I am operating in a language I barely know, but I do make myself understood, more or less, with the few Italian words I mispronounce and the few I manage to understand.  Sometimes we communicate better with someone who does not speak our language or who lived in another era or lives in another continent than we do with a coeval compatriot. But a good part of the pleasure of communication is in the frisson of partial misunderstanding, in the incommensurable distance between one mind and another struggling to approximate a shared vision. Translation is necessary even without a language barrier, and we all do our best to reveal and conceal our meanings from each other. Yes, conceal also. Indeed, as Steiner explained in After Babel, the differences between languages may be a result of a human need to differentiate a group from another, to keep secrets, to individuate from what may be a basically universal commonality.  There are twin drives to compare and contrast, to find analogies, metaphors, likenesses, and to insist on differences, incompatibilities, untranslatables.  While Steiner acknowledges that much of communication is miscommunication, and that translation appropriates and distorts the original language or meaning, he concludes that the misprision ultimately adds something to the original and that without the admittedly imperfect mechanism of language (which itself is a translation from inner to outer), we would have no culture, no community at all.  Translation or solipsism. Most of the people who deny language its ability to communicate are still talking and writing. They have failed to follow up their assertions with their ultimate conclusions, and have therefore led us astray. The same can be said about the way we are told we should operate when it comes to differences and correspondences. We are to ignore differences and deny correspondences. Leaving us precisely where?

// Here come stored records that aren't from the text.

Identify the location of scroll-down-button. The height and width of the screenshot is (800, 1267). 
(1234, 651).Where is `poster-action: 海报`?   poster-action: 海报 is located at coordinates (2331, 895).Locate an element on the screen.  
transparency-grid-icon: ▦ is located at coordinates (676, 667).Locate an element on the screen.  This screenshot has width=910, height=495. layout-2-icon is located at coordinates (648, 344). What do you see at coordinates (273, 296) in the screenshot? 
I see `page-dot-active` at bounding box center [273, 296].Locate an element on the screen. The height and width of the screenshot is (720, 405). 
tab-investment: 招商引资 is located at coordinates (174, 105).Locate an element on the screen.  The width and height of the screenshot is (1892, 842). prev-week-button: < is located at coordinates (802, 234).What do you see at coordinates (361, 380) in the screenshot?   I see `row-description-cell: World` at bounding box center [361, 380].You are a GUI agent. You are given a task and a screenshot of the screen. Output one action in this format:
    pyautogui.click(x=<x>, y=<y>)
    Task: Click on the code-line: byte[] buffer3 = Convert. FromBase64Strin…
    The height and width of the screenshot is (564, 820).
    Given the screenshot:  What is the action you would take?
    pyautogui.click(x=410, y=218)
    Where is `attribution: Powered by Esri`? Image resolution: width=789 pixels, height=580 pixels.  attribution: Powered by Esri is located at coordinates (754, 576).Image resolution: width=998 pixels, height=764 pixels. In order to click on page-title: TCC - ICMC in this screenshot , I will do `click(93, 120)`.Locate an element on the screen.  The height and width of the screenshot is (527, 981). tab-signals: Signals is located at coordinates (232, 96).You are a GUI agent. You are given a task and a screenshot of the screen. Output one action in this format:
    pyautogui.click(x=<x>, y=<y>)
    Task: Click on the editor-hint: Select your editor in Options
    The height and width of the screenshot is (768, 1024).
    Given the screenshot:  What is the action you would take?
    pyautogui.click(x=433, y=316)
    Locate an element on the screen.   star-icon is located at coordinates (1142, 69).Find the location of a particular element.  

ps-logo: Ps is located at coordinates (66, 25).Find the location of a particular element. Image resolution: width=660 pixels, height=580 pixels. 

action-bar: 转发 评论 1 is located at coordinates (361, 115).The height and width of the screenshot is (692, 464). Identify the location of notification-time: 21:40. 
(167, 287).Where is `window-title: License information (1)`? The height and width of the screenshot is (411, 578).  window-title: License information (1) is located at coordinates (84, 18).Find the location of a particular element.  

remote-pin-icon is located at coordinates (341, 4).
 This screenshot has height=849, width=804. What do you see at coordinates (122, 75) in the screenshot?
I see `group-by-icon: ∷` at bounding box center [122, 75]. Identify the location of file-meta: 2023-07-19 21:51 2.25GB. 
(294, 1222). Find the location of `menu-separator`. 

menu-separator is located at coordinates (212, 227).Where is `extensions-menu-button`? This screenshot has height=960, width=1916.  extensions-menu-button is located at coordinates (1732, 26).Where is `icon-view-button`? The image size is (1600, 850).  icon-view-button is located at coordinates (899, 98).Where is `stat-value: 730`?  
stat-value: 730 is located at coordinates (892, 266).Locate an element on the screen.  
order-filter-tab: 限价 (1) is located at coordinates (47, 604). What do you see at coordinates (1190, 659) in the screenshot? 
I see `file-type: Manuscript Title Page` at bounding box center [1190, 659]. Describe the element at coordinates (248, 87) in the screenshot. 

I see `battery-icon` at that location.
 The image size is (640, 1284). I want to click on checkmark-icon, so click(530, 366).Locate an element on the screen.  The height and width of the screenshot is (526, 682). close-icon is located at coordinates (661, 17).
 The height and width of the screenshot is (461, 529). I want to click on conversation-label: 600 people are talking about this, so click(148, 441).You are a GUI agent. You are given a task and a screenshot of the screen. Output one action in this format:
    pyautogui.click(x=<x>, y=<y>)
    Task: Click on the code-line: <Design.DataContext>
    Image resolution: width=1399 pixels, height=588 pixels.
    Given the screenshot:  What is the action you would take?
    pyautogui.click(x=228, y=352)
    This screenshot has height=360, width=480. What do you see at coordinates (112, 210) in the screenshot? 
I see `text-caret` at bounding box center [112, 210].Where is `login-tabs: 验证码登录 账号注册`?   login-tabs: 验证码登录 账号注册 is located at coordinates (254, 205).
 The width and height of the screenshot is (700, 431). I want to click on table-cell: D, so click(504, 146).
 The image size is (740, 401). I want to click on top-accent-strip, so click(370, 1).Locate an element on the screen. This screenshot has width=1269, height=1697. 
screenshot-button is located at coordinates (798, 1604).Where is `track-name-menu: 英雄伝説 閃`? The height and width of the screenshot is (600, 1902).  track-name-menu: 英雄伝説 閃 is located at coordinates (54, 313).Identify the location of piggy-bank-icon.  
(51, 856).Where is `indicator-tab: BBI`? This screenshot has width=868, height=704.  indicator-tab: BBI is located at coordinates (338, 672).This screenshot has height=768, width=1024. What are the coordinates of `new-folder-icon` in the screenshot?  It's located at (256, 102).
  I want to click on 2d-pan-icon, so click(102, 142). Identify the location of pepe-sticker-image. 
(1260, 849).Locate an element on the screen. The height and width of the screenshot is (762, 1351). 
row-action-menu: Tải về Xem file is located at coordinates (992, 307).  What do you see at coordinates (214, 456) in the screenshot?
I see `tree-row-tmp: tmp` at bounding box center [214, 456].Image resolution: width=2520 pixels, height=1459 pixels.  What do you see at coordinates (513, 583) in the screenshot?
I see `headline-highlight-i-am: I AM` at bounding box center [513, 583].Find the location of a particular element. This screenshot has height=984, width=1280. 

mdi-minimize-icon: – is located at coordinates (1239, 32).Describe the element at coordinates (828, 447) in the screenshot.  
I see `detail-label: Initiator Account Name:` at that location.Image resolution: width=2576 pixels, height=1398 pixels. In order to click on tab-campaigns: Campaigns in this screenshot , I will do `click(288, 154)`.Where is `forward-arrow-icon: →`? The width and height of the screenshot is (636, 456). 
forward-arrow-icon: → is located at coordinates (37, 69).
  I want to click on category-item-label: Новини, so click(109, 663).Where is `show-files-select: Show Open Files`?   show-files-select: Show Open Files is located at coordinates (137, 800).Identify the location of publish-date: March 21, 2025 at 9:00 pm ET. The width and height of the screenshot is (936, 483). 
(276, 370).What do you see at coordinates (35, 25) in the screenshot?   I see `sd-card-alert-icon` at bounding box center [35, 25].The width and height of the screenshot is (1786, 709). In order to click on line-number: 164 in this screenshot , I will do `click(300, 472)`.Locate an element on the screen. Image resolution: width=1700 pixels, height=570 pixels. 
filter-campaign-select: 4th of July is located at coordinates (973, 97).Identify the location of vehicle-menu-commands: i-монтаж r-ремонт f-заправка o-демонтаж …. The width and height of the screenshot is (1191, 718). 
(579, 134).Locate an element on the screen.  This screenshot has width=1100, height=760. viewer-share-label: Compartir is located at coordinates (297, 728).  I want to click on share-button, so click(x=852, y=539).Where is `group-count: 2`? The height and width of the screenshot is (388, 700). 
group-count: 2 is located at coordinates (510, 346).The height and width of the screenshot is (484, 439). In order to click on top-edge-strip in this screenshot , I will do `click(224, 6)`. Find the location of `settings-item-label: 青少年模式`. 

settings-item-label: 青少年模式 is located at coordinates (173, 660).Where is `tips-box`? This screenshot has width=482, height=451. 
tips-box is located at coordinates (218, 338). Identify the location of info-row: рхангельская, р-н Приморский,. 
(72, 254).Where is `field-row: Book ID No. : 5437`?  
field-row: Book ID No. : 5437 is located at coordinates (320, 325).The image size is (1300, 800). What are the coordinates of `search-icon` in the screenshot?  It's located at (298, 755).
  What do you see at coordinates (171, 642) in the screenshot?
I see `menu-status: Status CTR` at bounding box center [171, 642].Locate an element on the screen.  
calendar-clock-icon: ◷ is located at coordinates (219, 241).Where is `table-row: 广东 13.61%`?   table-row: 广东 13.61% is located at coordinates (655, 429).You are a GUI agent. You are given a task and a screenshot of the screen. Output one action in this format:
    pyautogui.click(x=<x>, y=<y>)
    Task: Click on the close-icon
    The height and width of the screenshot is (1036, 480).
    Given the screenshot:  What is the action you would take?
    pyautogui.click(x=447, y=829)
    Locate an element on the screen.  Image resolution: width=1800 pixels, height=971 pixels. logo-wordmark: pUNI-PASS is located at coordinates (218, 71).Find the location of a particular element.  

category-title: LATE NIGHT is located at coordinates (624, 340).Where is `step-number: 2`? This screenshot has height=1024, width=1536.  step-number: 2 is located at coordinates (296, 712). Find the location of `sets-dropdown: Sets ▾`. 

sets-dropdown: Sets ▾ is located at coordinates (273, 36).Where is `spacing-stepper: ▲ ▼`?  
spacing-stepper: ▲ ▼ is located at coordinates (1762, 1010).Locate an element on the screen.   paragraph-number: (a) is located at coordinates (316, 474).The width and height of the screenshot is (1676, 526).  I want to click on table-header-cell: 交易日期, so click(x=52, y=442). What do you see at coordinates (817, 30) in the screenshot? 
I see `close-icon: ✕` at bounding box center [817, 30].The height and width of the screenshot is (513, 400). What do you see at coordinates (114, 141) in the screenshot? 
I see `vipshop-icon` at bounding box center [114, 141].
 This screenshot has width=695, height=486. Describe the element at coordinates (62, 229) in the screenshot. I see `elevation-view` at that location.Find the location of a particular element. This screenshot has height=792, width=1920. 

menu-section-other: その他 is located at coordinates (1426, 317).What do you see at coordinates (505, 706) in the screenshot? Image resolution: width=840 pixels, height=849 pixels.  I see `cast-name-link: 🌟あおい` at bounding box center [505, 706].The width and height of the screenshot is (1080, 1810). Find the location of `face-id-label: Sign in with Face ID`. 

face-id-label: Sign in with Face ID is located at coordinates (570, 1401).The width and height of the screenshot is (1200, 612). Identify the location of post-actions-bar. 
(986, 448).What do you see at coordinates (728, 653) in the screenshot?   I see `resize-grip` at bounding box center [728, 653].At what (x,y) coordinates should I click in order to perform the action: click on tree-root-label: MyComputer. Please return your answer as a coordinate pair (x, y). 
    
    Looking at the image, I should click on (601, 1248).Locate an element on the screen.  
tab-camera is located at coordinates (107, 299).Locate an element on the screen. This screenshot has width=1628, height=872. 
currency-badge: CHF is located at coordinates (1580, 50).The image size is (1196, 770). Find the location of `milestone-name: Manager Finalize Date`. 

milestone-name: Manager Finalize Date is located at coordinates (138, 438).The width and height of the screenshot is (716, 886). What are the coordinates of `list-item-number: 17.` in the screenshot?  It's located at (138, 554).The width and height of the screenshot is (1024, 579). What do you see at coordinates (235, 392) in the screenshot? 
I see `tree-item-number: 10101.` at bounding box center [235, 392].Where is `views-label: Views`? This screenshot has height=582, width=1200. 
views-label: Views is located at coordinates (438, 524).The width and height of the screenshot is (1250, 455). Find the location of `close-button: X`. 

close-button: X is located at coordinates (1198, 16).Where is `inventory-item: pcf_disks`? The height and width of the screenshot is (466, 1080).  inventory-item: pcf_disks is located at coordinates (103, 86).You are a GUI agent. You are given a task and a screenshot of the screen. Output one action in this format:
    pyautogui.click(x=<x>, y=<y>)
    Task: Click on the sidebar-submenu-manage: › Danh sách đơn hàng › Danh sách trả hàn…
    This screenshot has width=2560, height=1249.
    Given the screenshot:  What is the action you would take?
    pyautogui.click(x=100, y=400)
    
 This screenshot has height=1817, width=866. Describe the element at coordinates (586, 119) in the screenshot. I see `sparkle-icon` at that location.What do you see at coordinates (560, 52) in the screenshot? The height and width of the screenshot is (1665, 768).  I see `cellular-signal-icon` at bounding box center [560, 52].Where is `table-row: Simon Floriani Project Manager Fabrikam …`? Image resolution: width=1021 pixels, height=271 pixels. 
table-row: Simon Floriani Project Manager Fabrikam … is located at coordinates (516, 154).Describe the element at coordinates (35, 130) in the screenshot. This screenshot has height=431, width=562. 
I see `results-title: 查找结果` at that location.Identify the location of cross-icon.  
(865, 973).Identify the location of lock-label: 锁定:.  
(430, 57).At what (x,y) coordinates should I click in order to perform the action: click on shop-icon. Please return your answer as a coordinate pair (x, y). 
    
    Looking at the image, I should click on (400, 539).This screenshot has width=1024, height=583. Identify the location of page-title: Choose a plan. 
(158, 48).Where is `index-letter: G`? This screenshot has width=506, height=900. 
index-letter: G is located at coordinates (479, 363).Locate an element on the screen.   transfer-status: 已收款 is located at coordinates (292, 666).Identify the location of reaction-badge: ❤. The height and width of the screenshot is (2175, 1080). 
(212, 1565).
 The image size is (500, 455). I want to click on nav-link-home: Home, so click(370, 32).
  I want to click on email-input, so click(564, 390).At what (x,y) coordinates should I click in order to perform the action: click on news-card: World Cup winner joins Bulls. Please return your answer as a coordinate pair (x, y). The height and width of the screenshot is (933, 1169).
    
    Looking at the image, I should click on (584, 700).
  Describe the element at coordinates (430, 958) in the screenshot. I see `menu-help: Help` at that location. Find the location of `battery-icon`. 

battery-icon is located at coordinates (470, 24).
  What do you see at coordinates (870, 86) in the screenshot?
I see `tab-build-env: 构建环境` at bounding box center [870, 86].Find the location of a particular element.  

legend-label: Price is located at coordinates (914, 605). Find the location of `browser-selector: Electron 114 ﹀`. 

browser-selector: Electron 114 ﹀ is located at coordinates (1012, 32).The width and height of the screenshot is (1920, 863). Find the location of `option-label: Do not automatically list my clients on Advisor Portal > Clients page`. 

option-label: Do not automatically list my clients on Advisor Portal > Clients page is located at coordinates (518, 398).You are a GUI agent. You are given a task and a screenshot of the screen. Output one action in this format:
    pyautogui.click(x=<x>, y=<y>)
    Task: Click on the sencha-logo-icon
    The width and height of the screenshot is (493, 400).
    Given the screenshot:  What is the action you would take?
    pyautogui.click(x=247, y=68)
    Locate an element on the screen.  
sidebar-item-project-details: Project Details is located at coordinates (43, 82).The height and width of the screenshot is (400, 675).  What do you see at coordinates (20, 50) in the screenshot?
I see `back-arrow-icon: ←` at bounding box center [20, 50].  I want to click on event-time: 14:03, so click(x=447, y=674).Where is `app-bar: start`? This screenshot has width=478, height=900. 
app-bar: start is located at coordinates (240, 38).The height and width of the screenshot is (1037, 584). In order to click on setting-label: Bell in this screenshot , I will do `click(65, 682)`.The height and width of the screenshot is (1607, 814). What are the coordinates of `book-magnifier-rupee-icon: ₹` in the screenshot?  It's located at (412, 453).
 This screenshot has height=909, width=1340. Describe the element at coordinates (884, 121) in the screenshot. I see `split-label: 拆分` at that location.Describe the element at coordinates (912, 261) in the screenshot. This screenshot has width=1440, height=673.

Today our basic assumptions about correspondence and difference are paradoxical. On the one hand, we insist that everyone is equal, the same, indistinguishable (or that they should be, were we to look beyond superficial and erroneous external, physical differences). On the other hand, we insist that it is impossible to understand the other, that there are no universals and there is no shared sense of value, and that language barely helps us to communicate with each other since it is so very distant from the things it claims to signify as to be actually treacherous.  Both of these assumptions depend on a denial of the reality or the importance of the physical world, on a denial of any meaningful relationship between nature and cultural norms, between the physical world and the language that describes it, the human brain and its sensory apparatus, and, finally, between one human brain and another.  At once we are trying to strip away differences that might cause conflict, justify hierarchies or discriminations (resulting in a neutering and neutralizing homogeneity) and to deny that these  newly neutralized beings will be able to understand each other despite the pervasive removal of the characteristics that seem to have caused all the trouble in the first place. Perhaps the unspoken hope is that the neutralization and leveling, the moral rejection of the physical world (beauty, ugliness, pain, pleasure, differences) will eventually really result in a homogeneity so complete that, even if we no longer have anything interesting to say or any unique artistic expressions to make, we will at least make no more war, at least harbor no resentment or hate against the “other” anymore—because there will be no more other. And no differential qualities whatsoever to get in the way of perfect passive niceness.